BEGIN Provided records
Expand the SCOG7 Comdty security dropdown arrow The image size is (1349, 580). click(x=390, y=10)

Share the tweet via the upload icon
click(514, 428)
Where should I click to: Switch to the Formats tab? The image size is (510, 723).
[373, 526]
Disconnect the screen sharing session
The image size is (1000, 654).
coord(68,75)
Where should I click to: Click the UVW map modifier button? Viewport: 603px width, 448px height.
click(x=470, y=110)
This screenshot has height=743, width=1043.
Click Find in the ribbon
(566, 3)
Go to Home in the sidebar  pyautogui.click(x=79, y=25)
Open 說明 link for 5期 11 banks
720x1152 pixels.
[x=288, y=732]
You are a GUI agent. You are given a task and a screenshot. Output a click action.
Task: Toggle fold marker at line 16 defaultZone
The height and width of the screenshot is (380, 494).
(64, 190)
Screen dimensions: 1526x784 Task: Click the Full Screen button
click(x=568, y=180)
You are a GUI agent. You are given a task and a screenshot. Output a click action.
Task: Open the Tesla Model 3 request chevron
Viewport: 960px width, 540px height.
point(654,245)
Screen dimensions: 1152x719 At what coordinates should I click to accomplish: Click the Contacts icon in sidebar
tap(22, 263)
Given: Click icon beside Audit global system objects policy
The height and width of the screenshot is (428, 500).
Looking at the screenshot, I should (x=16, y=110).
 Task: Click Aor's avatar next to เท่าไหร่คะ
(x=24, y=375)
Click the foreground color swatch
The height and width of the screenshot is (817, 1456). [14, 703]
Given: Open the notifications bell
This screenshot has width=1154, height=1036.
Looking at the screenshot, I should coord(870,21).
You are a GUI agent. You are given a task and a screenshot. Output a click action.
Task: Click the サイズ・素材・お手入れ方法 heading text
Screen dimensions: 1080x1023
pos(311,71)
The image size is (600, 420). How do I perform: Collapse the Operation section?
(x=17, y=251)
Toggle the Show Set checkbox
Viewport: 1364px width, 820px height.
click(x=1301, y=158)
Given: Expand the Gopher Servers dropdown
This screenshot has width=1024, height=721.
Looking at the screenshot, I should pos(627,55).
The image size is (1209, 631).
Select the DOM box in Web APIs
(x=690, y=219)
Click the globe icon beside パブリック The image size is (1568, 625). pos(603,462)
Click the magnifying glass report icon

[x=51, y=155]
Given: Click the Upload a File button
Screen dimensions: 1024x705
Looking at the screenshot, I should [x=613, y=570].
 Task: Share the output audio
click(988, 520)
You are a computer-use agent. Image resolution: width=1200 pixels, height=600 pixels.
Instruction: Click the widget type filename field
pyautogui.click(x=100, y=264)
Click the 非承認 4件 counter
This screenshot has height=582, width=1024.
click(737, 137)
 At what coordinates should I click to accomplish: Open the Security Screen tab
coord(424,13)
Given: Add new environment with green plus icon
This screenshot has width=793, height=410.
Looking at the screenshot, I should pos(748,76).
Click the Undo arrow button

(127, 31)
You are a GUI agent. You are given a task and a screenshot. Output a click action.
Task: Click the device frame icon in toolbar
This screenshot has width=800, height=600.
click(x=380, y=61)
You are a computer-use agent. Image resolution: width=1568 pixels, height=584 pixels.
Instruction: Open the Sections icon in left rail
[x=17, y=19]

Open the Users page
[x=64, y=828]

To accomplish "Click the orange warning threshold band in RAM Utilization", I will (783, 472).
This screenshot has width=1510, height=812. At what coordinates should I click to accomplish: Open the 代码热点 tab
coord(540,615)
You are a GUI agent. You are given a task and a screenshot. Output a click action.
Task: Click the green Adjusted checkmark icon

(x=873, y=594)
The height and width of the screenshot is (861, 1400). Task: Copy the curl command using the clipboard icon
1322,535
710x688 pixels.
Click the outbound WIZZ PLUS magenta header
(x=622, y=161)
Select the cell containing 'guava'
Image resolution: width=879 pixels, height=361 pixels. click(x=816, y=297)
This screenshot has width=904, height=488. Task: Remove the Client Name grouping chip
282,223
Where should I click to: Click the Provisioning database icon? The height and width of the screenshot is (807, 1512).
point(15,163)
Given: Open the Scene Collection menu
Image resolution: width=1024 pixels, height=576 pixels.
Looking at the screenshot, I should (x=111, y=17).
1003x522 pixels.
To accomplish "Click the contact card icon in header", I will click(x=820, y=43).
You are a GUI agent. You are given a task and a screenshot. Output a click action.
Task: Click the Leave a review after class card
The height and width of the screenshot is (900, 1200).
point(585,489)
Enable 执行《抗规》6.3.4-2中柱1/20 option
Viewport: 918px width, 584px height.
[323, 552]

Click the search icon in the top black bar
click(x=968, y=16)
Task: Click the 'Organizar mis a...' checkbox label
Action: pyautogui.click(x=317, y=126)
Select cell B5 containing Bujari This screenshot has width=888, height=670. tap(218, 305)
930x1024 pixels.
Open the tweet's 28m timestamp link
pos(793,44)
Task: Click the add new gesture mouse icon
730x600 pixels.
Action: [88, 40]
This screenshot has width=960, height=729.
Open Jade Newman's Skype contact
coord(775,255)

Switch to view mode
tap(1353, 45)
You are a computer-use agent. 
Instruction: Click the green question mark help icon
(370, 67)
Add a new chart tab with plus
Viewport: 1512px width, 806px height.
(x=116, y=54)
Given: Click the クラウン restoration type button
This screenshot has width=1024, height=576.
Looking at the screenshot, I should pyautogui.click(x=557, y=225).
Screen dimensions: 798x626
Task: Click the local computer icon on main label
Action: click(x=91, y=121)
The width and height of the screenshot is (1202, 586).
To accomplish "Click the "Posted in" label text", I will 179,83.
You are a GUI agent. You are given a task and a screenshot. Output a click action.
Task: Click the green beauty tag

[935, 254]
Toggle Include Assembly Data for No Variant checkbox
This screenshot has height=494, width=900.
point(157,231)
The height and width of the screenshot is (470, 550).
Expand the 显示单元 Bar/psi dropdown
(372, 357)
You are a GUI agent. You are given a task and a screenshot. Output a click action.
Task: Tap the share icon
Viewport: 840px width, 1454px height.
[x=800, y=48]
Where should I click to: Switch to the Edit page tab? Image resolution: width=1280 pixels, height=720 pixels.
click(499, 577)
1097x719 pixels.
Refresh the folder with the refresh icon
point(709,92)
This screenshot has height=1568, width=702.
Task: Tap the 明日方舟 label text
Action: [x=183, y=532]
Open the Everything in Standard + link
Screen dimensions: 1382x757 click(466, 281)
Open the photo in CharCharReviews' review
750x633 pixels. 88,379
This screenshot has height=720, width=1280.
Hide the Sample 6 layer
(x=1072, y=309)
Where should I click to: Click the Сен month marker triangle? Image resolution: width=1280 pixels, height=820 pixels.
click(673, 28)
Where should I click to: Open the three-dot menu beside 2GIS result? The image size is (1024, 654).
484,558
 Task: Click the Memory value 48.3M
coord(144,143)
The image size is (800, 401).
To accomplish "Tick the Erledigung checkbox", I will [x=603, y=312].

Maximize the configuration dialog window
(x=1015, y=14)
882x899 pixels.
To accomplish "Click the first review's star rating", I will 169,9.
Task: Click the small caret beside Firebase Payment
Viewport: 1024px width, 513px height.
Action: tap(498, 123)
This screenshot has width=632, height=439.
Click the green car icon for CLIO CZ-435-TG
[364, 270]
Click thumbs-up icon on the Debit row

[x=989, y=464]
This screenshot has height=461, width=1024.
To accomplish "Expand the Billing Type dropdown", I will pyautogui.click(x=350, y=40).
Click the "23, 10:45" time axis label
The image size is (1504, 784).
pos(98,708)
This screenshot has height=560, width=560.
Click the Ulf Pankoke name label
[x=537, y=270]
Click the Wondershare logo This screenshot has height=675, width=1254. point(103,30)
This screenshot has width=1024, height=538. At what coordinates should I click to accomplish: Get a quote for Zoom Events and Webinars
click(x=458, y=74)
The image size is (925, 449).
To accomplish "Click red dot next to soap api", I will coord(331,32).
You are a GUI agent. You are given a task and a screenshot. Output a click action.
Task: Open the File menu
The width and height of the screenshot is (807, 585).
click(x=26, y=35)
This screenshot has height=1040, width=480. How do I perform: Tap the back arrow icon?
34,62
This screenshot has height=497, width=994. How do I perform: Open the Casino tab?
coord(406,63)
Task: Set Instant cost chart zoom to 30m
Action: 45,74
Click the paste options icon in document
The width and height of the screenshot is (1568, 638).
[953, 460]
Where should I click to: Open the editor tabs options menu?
END Provided records
## [What to do]
Transcribe each line of the data above, unaltered, from the one where "882x899 pixels." appears to the one where "Click the Wondershare" appears, inclusive of both.

## [Response box]
882x899 pixels.
To accomplish "Click the first review's star rating", I will 169,9.
Task: Click the small caret beside Firebase Payment
Viewport: 1024px width, 513px height.
Action: tap(498, 123)
This screenshot has width=632, height=439.
Click the green car icon for CLIO CZ-435-TG
[364, 270]
Click thumbs-up icon on the Debit row

[x=989, y=464]
This screenshot has height=461, width=1024.
To accomplish "Expand the Billing Type dropdown", I will pyautogui.click(x=350, y=40).
Click the "23, 10:45" time axis label
The image size is (1504, 784).
pos(98,708)
This screenshot has height=560, width=560.
Click the Ulf Pankoke name label
[x=537, y=270]
Click the Wondershare logo This screenshot has height=675, width=1254. point(103,30)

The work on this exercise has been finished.